Task description:
Please find the line that holds "Task: Click the 退出登录 logout button" below and reproduce it, along with every line after it through the end, exactly and without pictures.

----- Excerpted records

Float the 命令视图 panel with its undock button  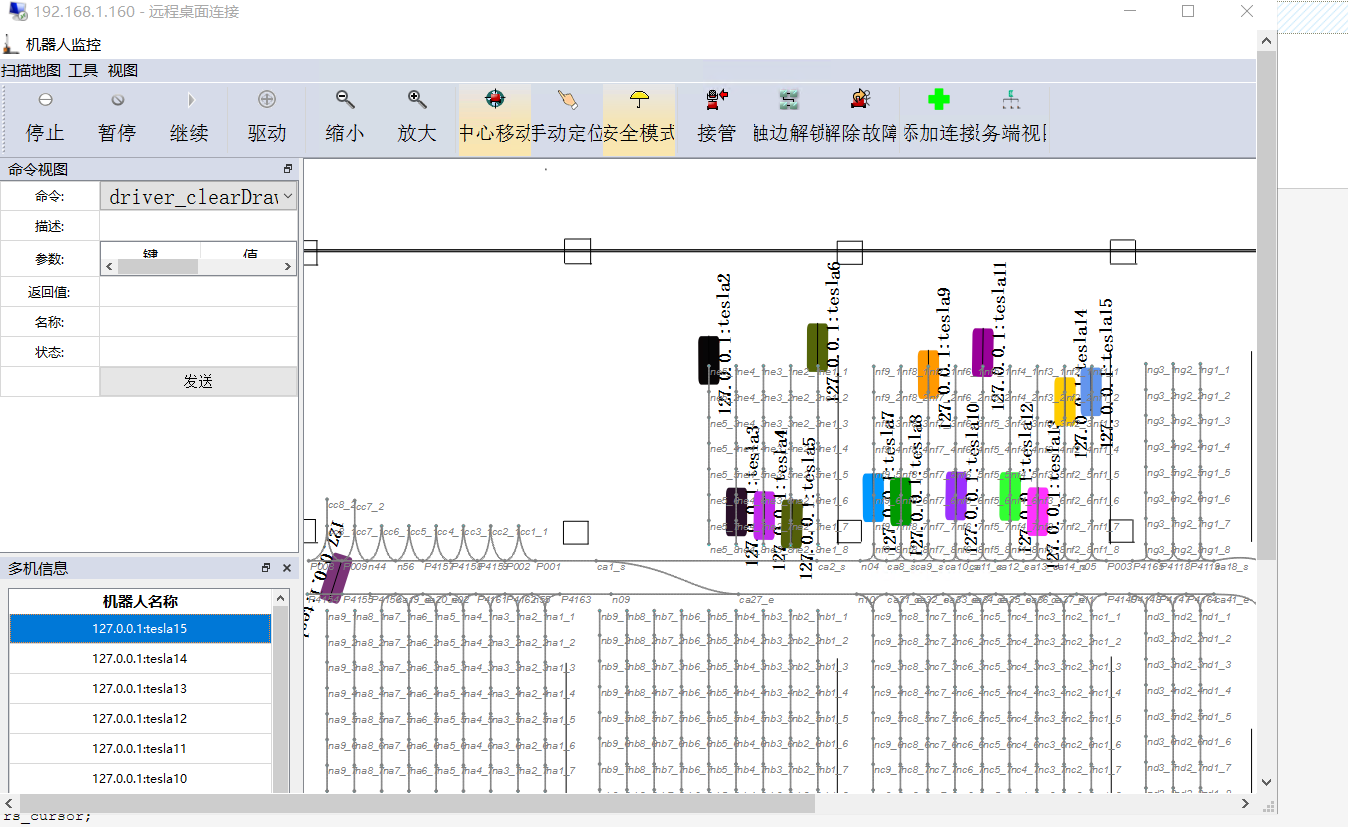point(287,169)
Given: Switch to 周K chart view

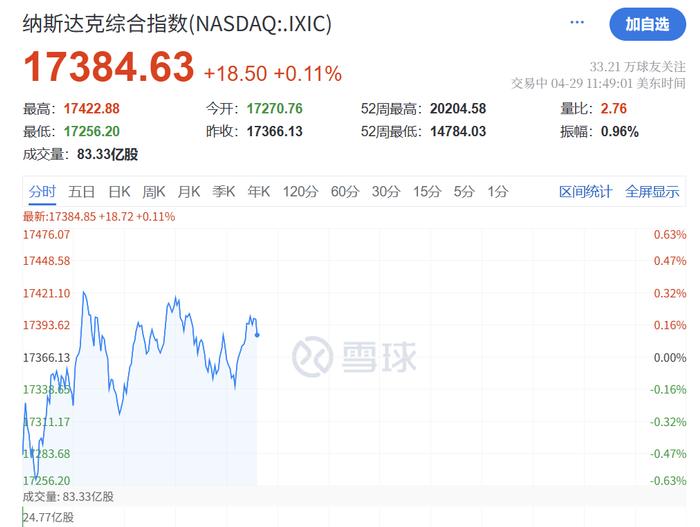Looking at the screenshot, I should coord(154,192).
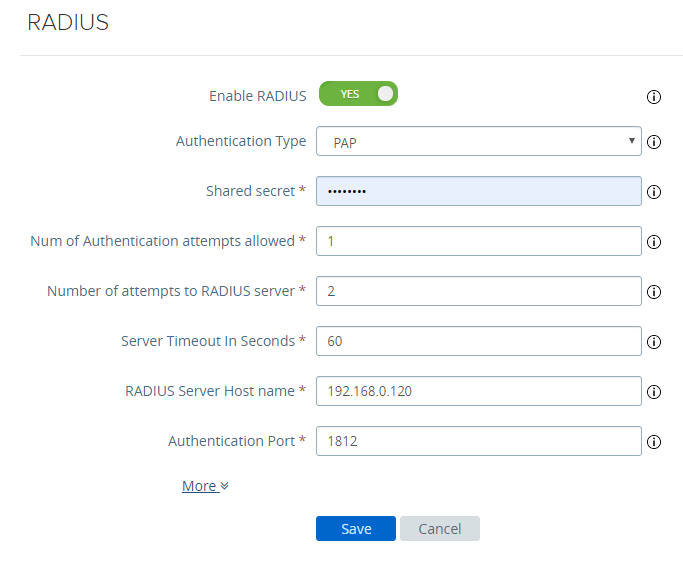Viewport: 683px width, 561px height.
Task: Click the Enable RADIUS label text
Action: [257, 96]
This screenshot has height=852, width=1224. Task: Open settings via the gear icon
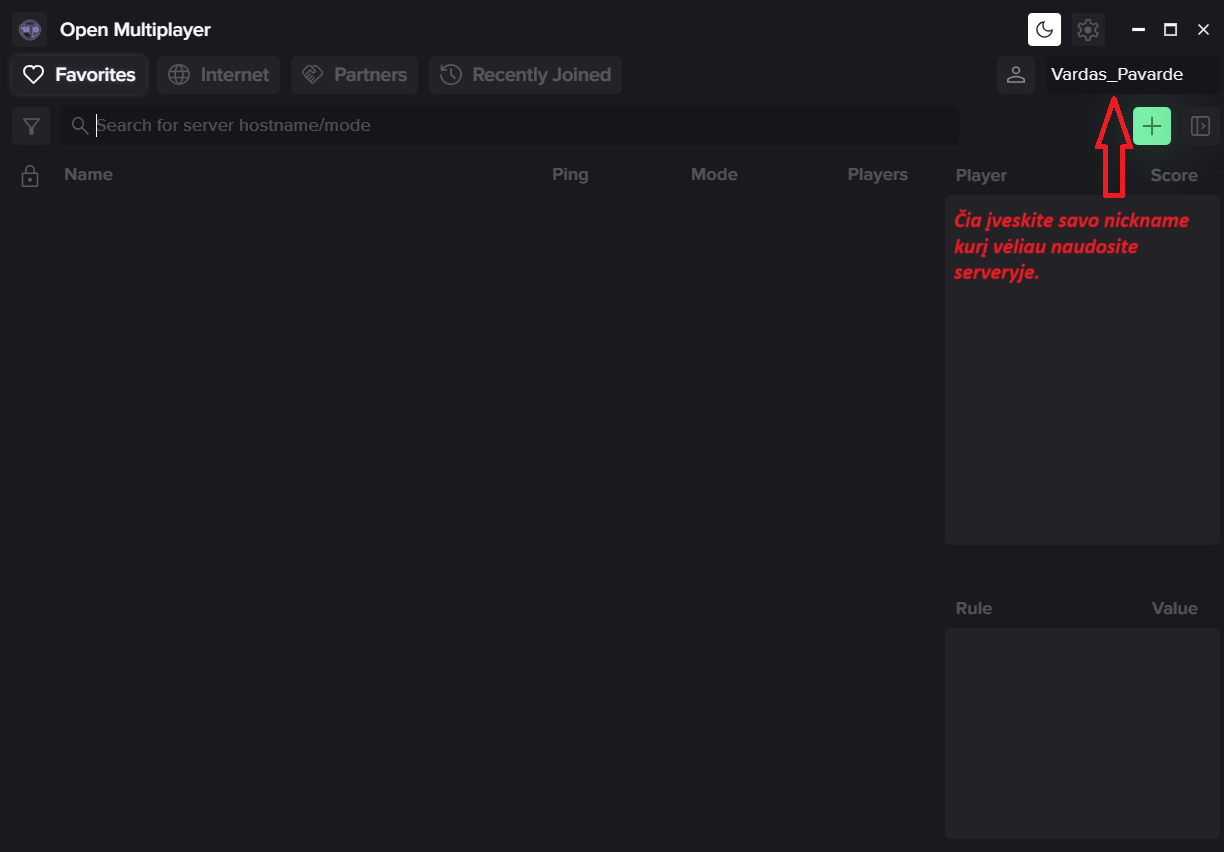click(1088, 30)
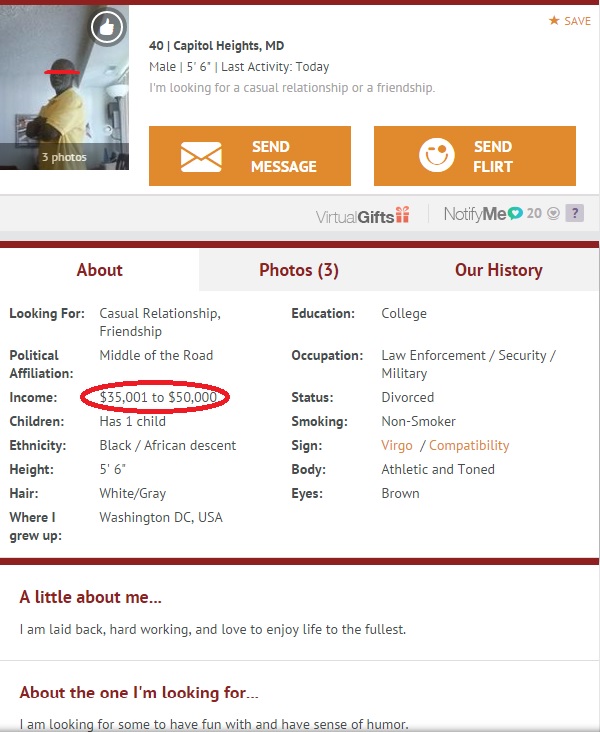600x732 pixels.
Task: Expand the NotifyMe dropdown arrow
Action: tap(553, 213)
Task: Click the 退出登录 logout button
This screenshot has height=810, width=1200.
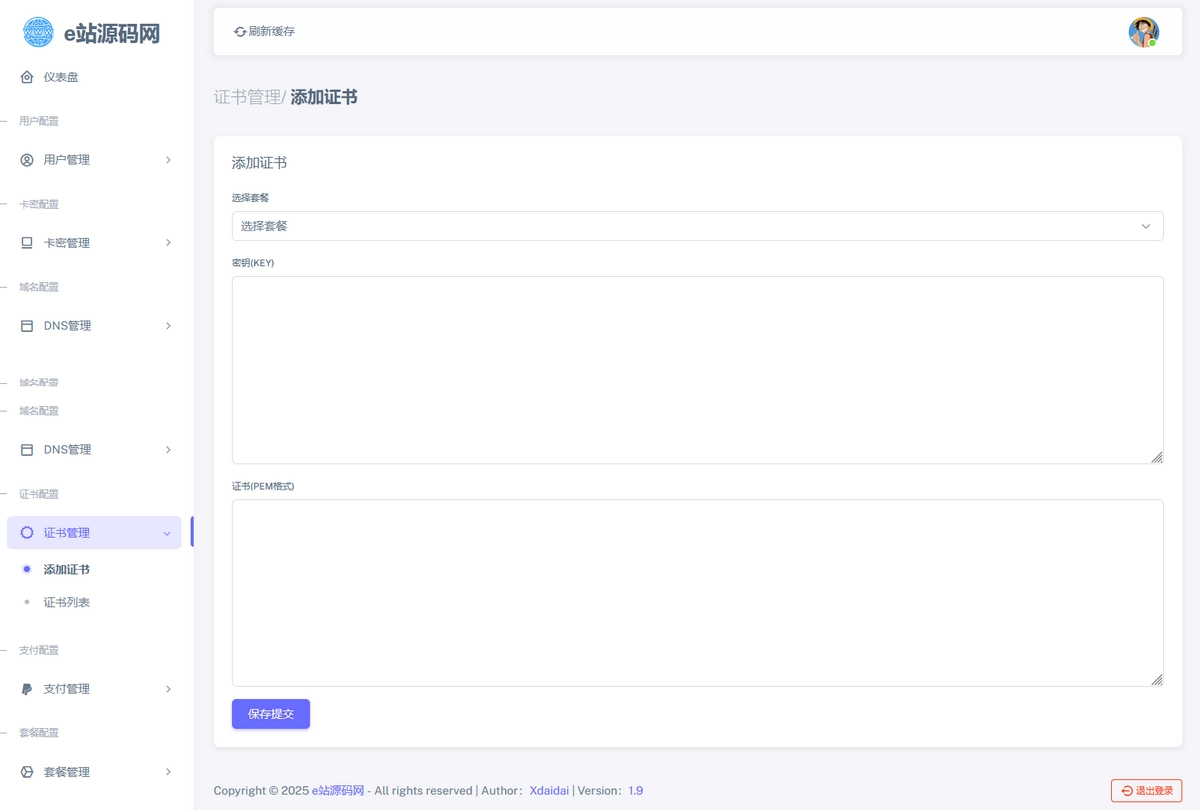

----------

Worked solution:
Task: Click the 退出登录 logout button
This screenshot has height=810, width=1200.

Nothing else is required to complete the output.